WORK TO BE COMPLETED:
What should you transcribe? Every line from the top of the records below through the line with "Image resolution: width=791", exactly, and no pictures.

RECORDS FOR THIS TASK:
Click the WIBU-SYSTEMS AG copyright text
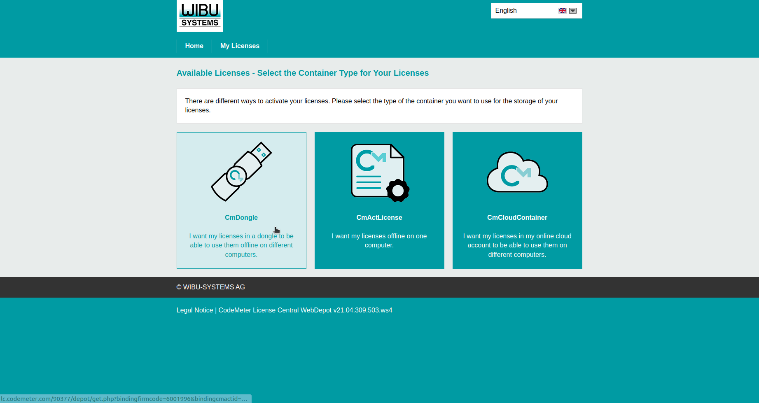The height and width of the screenshot is (403, 759). click(211, 287)
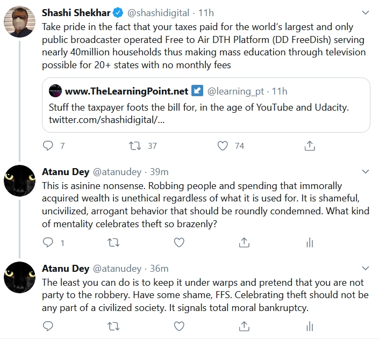Like Shashi Shekhar's tweet

[223, 146]
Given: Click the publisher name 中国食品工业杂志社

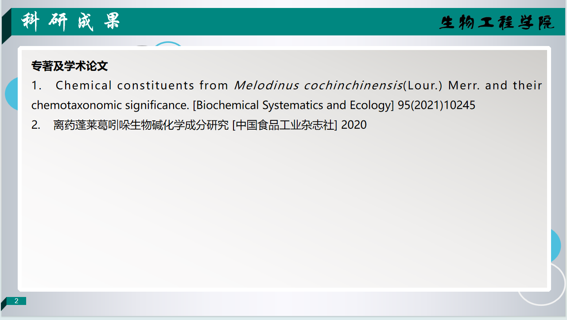Looking at the screenshot, I should pos(285,125).
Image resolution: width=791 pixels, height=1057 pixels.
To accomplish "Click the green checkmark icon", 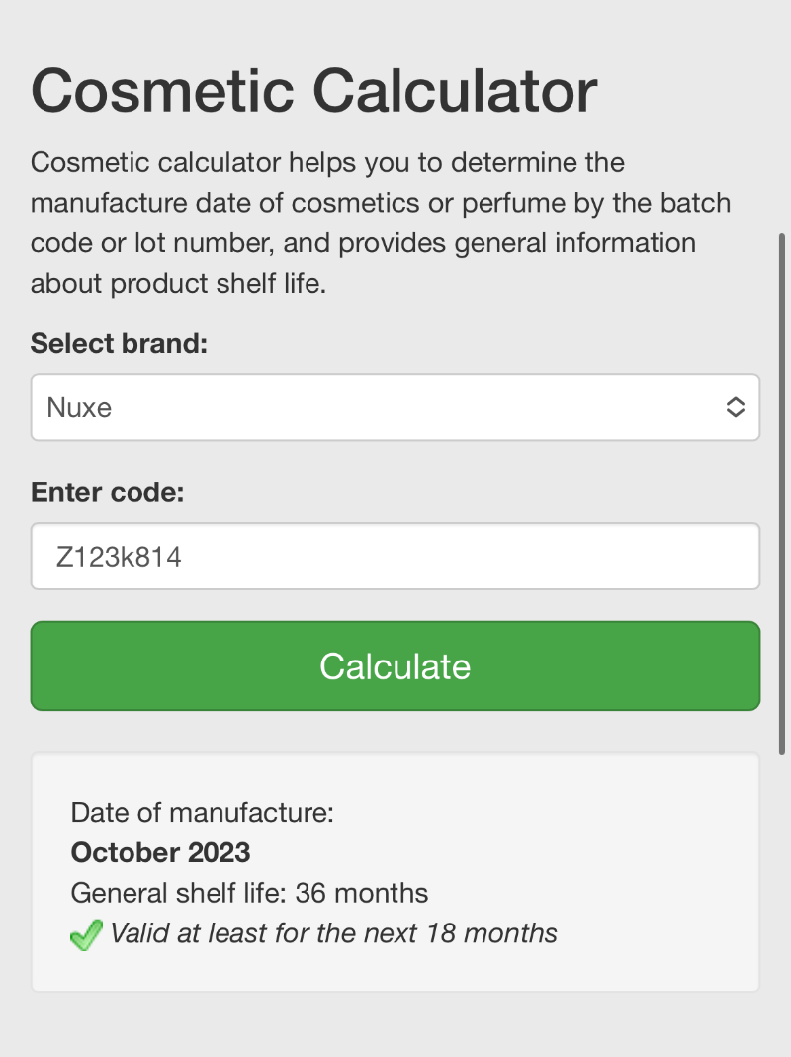I will click(x=86, y=934).
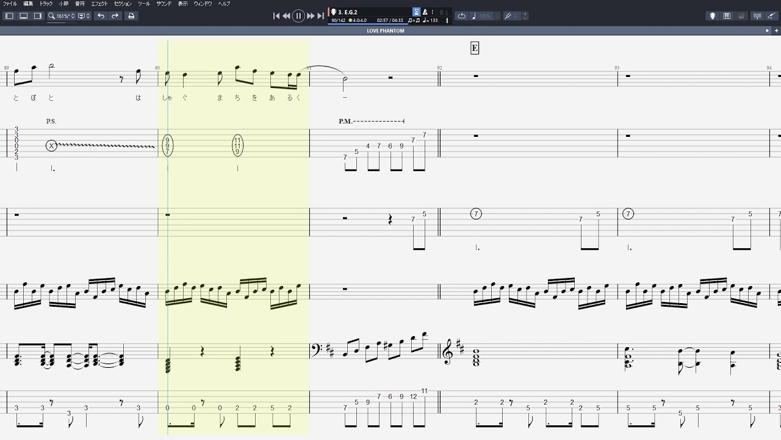
Task: Toggle the count-in hourglass button
Action: click(416, 12)

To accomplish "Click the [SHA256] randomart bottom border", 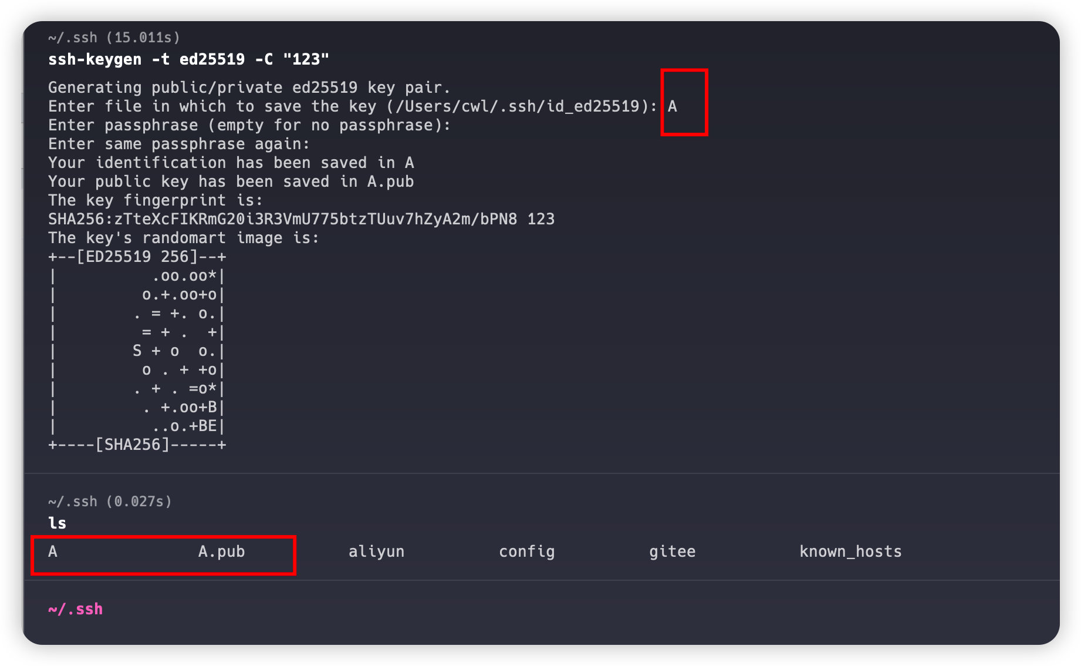I will (x=137, y=445).
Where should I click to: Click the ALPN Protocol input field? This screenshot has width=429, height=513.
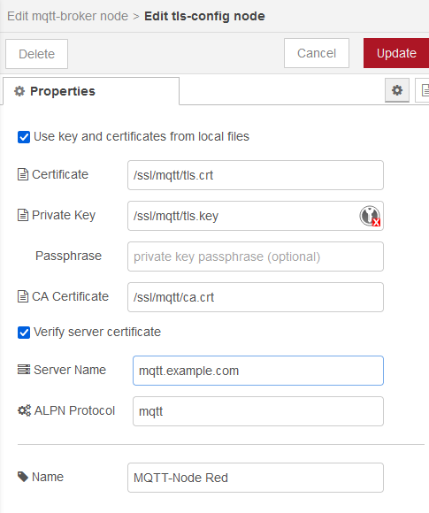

SOLUTION TO THIS TASK:
Click the WIBU-SYSTEMS AG copyright text
The height and width of the screenshot is (403, 759). click(211, 287)
Like Shashi Shekhar's tweet

[223, 146]
Given: Click the publisher name 中国食品工业杂志社

Looking at the screenshot, I should pos(285,125).
Image resolution: width=791 pixels, height=1057 pixels.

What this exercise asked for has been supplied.